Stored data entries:

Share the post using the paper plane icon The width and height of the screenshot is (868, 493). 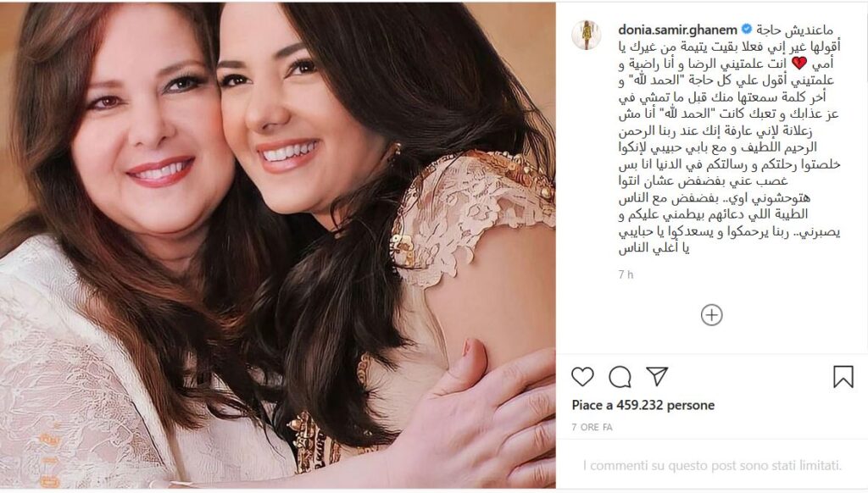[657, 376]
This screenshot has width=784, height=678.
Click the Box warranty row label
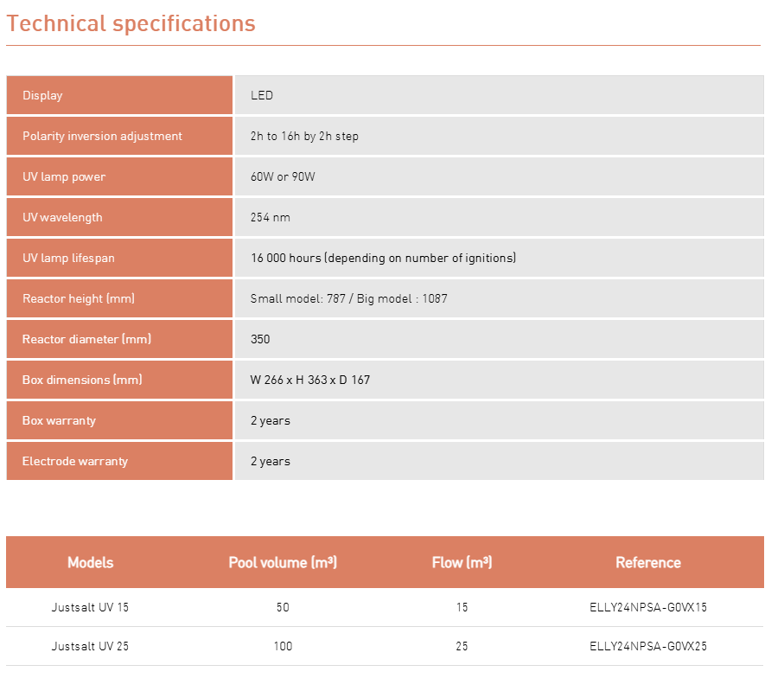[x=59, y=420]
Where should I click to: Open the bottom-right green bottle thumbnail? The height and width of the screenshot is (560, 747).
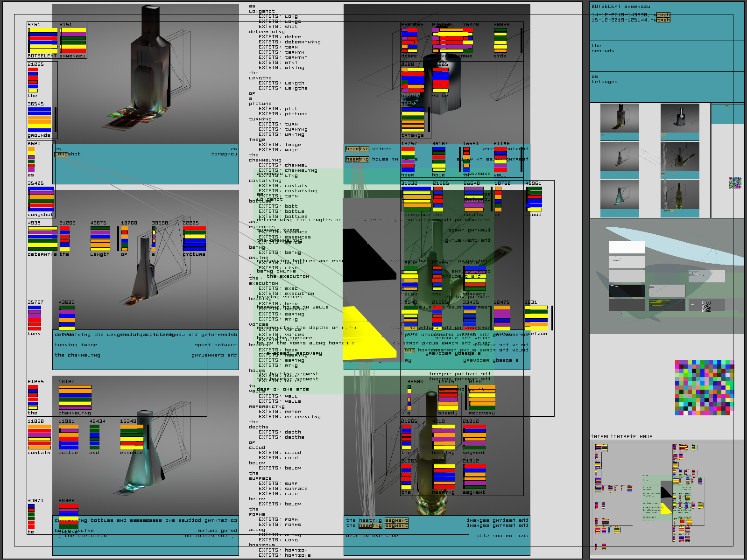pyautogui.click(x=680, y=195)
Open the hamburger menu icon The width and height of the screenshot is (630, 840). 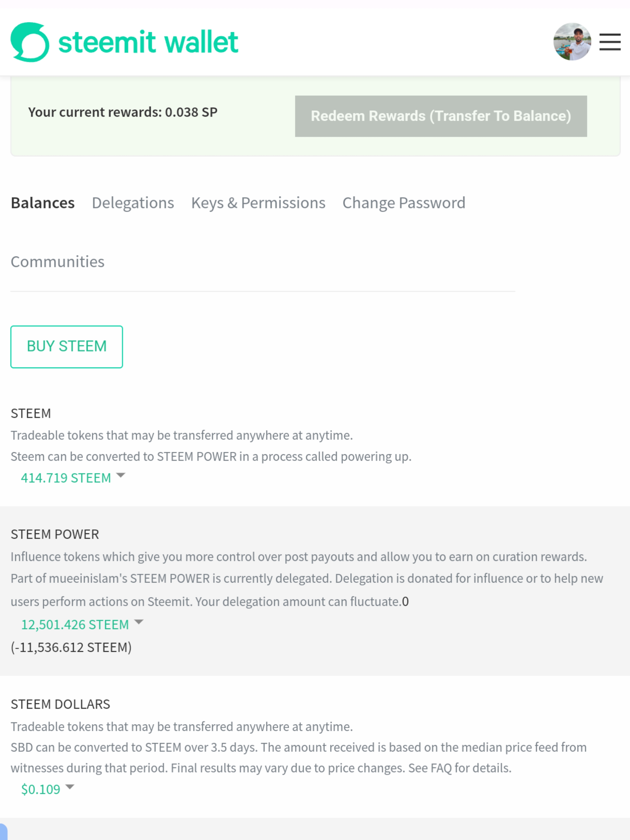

▶ [TASK DESCRIPTION]:
Return the lines exactly, from the one containing "Where should I" through the last line above, including both ends and excluding every picture.

▶ [RESPONSE FOR THIS EXERCISE]:
Where should I click to: Open the bottom-right green bottle thumbnail? The height and width of the screenshot is (560, 747).
pyautogui.click(x=680, y=195)
Open the hamburger menu icon The width and height of the screenshot is (630, 840). 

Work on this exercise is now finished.